== Data section ==

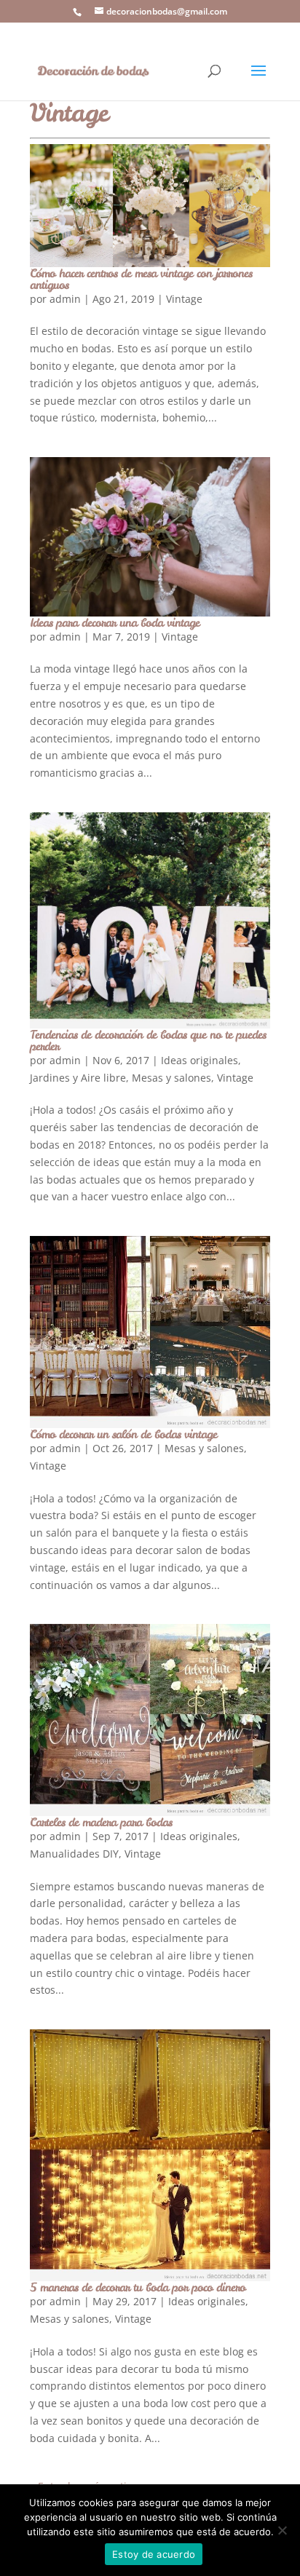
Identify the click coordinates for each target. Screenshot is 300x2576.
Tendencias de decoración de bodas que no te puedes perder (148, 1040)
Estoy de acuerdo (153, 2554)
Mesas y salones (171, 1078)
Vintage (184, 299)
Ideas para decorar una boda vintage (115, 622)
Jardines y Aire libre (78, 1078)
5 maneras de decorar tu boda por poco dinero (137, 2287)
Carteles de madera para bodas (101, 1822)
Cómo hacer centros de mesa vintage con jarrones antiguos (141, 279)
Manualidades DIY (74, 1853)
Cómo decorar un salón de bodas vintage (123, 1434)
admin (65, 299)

===
== Data section ==

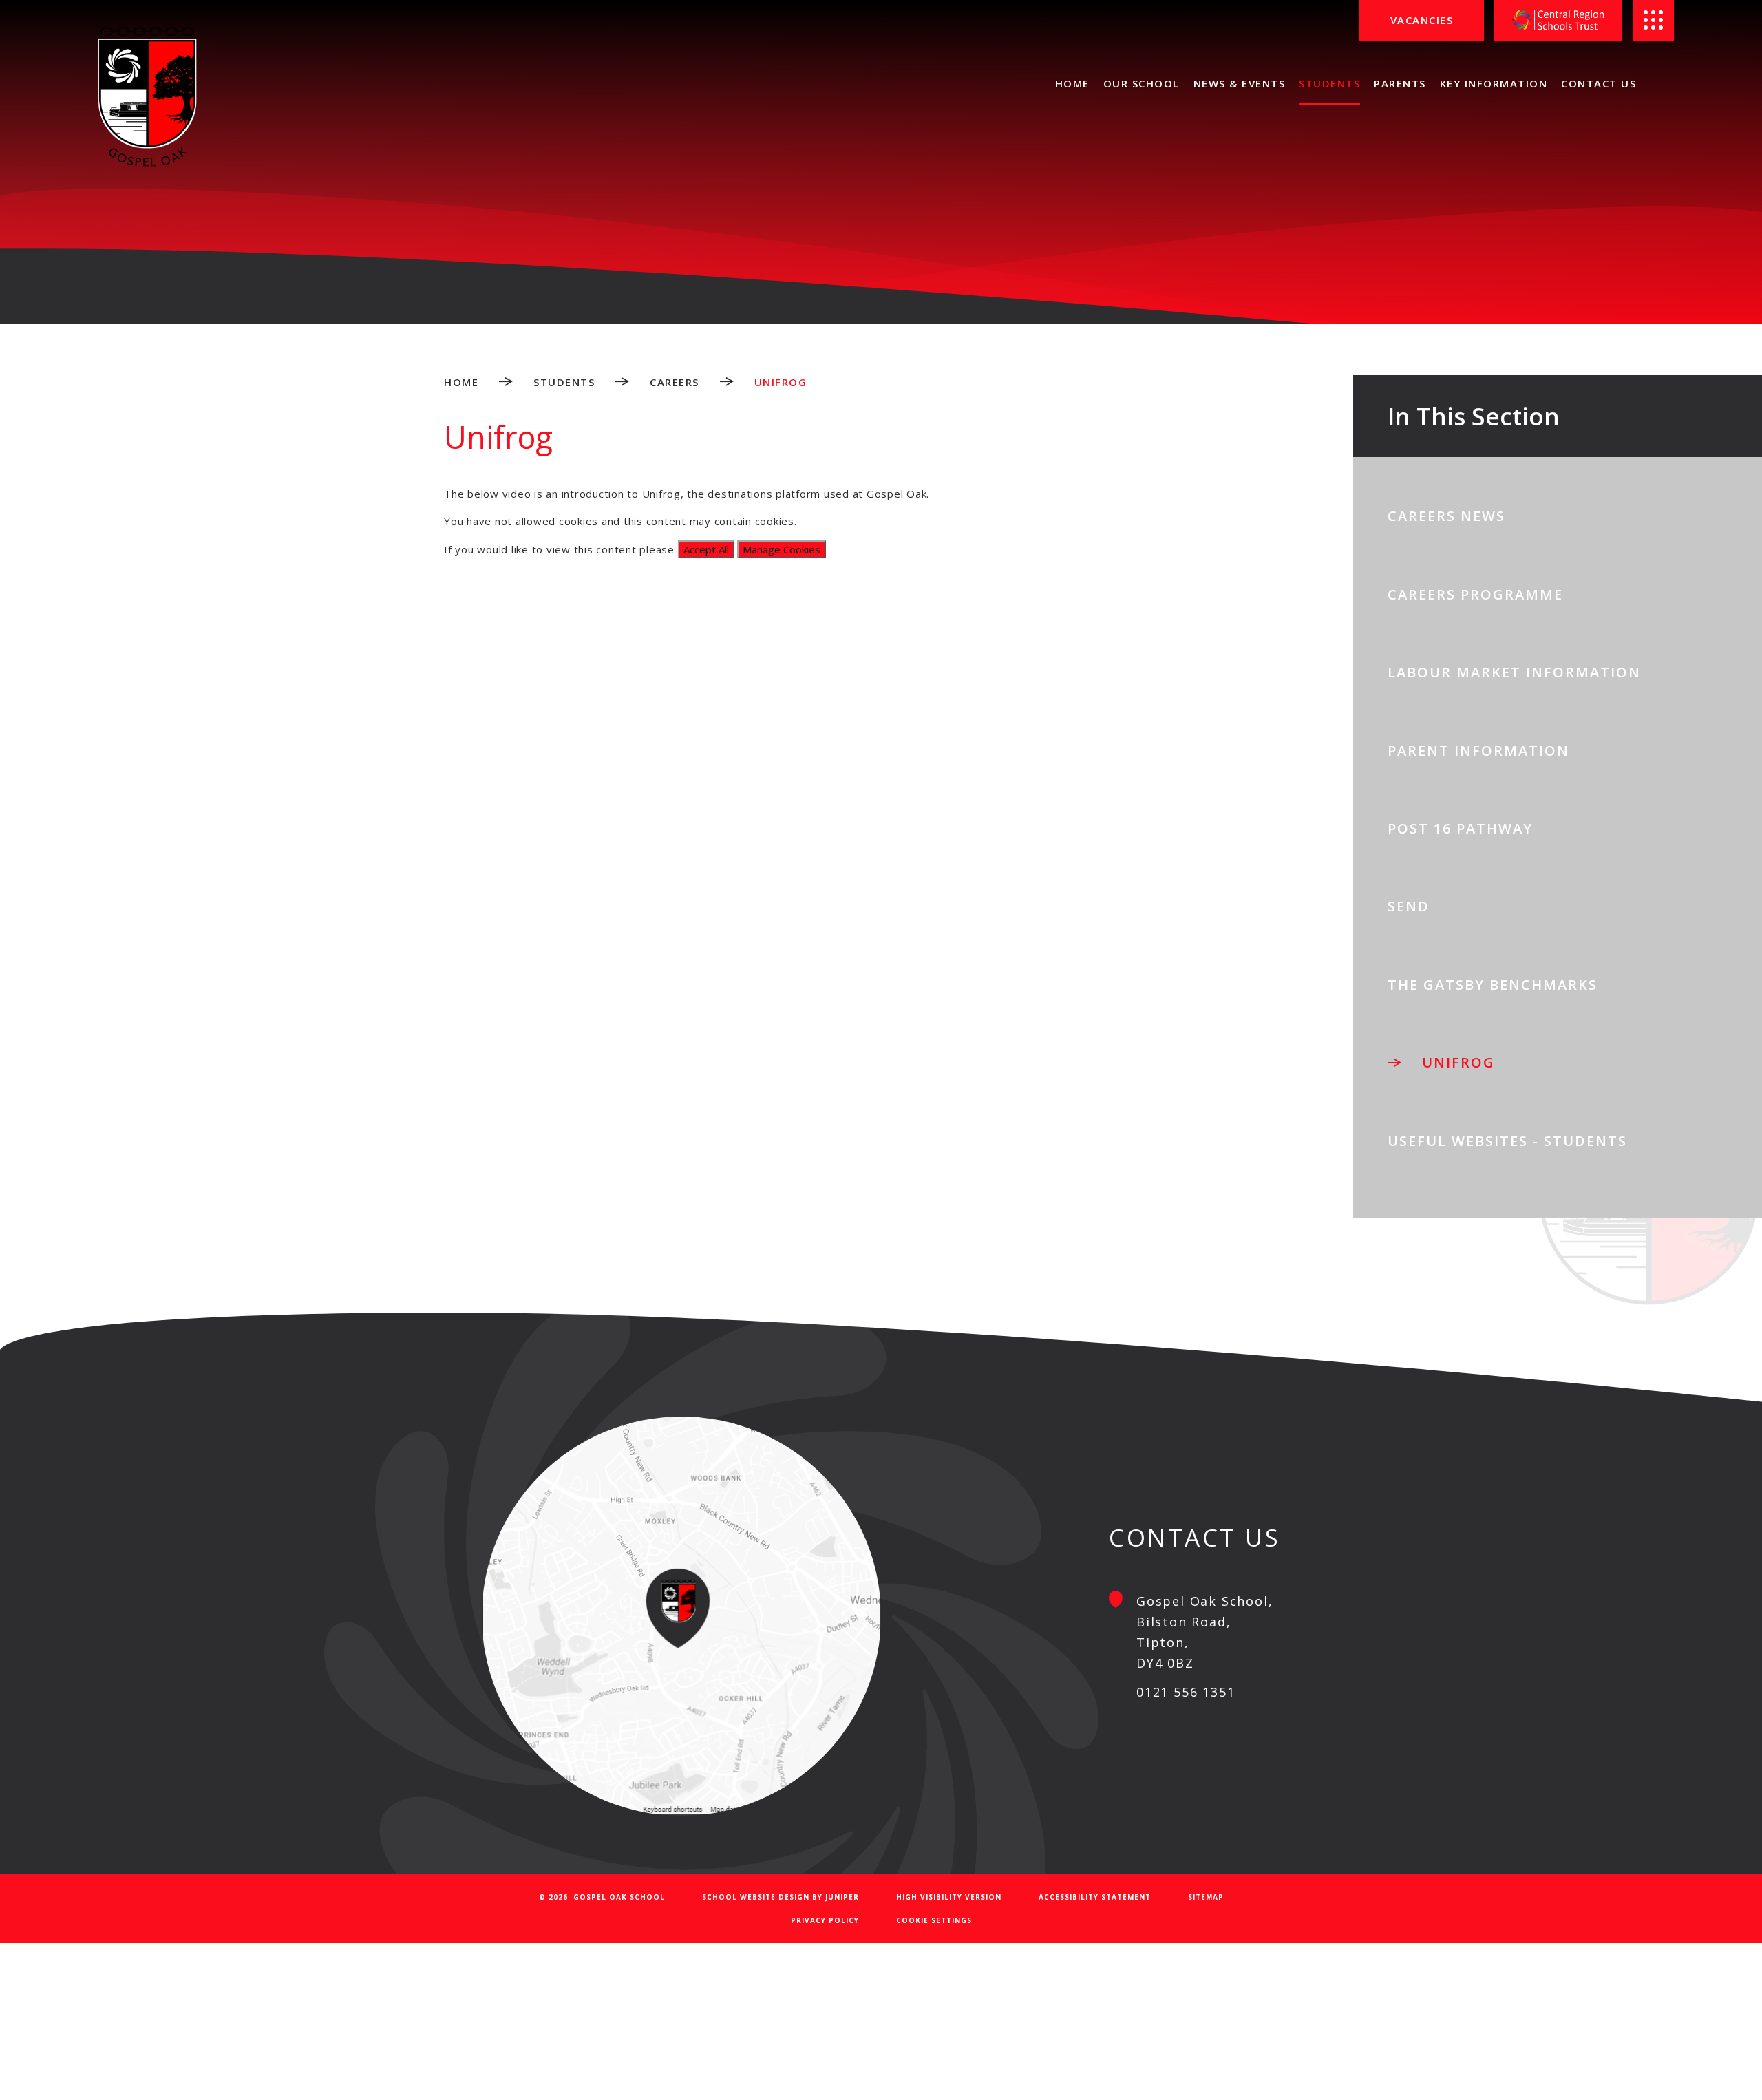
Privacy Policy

===

= About this exercise =
Above are the lines; repeat exactly the ones from the line containing "Cómo hacer centros" down to the line containing "admin (65, 299)", both inclusive.

= Response =
Cómo hacer centros de mesa vintage con jarrones antiguos (141, 279)
Manualidades DIY (74, 1853)
Cómo decorar un salón de bodas vintage (123, 1434)
admin (65, 299)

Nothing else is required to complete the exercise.